# Telnetverbindung aufbauen



## jenzi (13. Jan 2006)

Also ich versuche eine Verbindung auf einen Server aufzubauen. Mit einem Telnet-Client funktioniert das auch. Nun will ich aber, dass das mein Programm automatisch macht und dort Befehle ausführt, die ich sonst von hand in den Telnet-Client eingeben muss.

Zum testen versuch ich erstmal eine Verbindung herzustellen (was auch klappt), nur leider bekomm ich vom Server keine Rückmeldung.

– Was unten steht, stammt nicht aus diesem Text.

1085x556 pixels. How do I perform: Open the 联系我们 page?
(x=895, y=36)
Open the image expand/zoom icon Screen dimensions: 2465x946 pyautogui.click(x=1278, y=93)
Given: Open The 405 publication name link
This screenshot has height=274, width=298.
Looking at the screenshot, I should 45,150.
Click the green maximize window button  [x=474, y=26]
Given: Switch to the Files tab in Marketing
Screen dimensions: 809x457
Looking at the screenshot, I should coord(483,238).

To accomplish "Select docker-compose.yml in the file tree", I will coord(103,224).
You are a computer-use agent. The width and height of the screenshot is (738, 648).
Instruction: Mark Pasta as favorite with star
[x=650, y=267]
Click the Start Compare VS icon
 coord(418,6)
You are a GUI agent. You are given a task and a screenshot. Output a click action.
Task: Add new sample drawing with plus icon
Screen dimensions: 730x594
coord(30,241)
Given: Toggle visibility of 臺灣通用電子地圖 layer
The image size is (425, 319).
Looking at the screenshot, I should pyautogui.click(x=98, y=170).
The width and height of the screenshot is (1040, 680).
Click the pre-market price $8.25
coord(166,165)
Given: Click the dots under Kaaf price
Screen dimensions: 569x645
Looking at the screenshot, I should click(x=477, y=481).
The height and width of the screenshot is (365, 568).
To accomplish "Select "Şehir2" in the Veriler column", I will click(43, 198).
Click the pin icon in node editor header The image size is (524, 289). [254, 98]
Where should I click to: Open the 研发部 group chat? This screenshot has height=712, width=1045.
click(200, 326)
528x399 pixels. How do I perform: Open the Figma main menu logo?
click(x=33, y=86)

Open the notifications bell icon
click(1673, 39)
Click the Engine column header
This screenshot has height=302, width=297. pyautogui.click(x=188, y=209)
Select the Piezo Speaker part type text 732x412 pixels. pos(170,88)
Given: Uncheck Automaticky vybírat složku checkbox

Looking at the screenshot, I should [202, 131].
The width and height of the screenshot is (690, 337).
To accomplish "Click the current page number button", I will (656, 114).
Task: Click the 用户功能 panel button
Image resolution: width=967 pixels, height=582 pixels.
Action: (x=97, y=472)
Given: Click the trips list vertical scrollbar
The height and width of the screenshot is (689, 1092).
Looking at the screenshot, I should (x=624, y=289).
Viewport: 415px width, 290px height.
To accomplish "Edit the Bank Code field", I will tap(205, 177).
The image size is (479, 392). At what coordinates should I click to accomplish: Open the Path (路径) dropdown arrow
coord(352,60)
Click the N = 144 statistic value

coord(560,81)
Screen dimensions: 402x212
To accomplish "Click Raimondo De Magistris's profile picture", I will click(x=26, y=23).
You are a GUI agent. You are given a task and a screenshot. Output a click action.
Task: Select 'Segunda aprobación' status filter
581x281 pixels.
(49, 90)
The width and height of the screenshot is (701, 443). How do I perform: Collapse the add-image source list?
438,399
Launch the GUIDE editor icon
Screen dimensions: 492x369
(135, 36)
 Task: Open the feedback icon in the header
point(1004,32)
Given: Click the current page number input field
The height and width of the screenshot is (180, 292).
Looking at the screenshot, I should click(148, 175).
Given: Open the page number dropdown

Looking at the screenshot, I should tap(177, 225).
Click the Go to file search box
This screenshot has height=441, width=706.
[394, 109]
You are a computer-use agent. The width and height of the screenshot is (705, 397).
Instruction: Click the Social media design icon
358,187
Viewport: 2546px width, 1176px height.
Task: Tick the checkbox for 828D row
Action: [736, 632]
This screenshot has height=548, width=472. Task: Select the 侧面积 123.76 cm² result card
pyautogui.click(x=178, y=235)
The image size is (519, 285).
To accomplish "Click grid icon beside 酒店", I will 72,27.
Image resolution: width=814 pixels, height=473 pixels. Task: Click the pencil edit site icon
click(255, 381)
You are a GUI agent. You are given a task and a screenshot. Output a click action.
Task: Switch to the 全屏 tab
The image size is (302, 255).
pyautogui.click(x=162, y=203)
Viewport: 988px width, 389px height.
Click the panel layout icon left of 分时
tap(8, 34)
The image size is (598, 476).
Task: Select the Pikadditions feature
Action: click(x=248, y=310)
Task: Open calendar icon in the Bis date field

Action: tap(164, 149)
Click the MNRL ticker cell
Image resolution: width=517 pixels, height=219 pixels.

--->Was mach ich falsch???


```
import java.io.*;
import java.net.*;

class test {	
	public static int port = 23; 
	public static String server = "slswoz"; 
	
	public static void main(String args[]) throws Exception
	{
		BufferedReader userIn = new BufferedReader(new InputStreamReader(System.in));
		
		// Verbindung mit dem Server wird aufgebaut
		Socket t = null;
		try {		
			t = new Socket(server, port);
		}
		catch (UnknownHostException e) {
			System.out.println("findet den Host nicht.");
		}
		// zum Test wird der Name des Verbindungspartners ausgegeben
		System.out.println(t.getInetAddress());

		// Leser und Schreiber
		BufferedReader in = new BufferedReader(new InputStreamReader(t.getInputStream()));
		PrintWriter os = new PrintWriter(t.getOutputStream());
			
		String command = null;
		do
		{
			for ( String response; ( response = in.readLine() ) != null; )
		                System.out.println( response );
			System.out.print("Eingabe: ");
			command = userIn.readLine();
			os.println(command);
			os.flush();
		} while (command != null);
		t.close();
	}
}
```


----------



## Murray (13. Jan 2006)

Das kann so nicht klappen: telnet ist ja weitaus mehr als eine Umleitung der Konsole über TCP/IP. Man kann sich nicht einfach mit dem Port verbinden und das, was man in einem echten Telnet-Client getippt hätte, als ASCII-Daten dort abkippen.


----------



## jenzi (13. Jan 2006)

ich hab das so in einem Buch gefunden. sollte funktionieren. wie funktioniert den Telnet? wie komuniziert denn ein telnet-client? ich find keine erklährung zum aufbauen einer telnet-verbindung.


----------



## Murray (13. Jan 2006)

Das Telnet-Protocol ist im sog. RFC 854 spezifiziert - Google findet da sicher eine Menge, z.B. das hier.


----------



## Jenzi (13. Jan 2006)

Super. Danke. Hilft mir voll weiter. Ich denke das könnte klappen. Danke


----------